**Given records**

• • • •

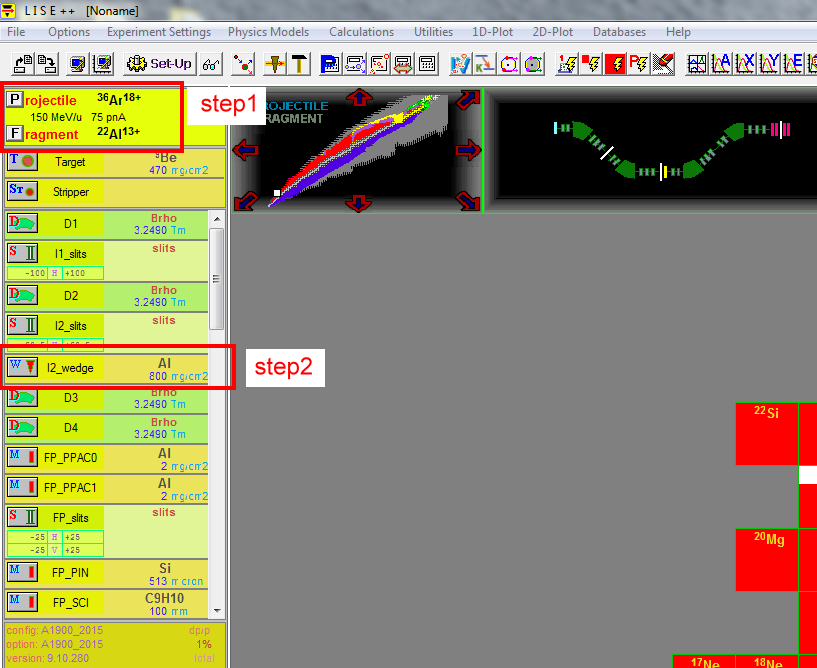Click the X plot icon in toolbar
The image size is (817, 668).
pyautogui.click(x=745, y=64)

• • • •

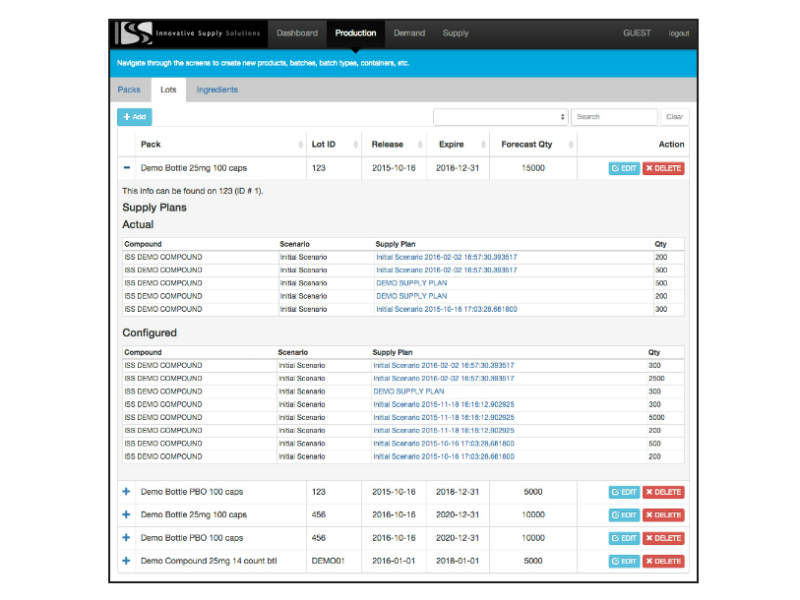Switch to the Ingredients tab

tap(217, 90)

• • • •

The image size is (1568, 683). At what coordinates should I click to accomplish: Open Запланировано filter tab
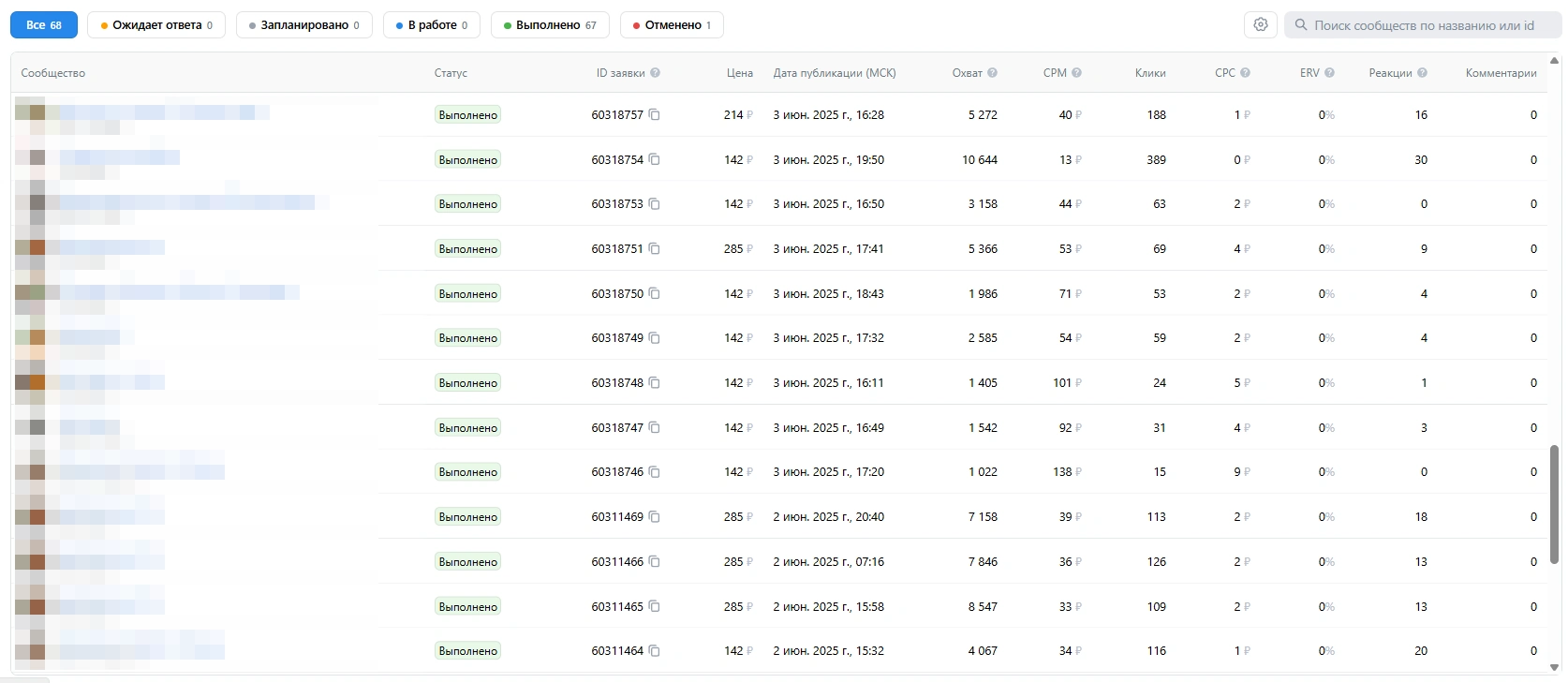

• • • •

**Task to carry out**
Please output the records from the line containing "Click the X plot icon in toolbar" through the line containing "pyautogui.click(x=745, y=64)", both included, as a JSON list of strings with one string per line. Skip blank lines and leave out the pictures.

**Response to this exercise**
[
  "Click the X plot icon in toolbar",
  "The image size is (817, 668).",
  "pyautogui.click(x=745, y=64)"
]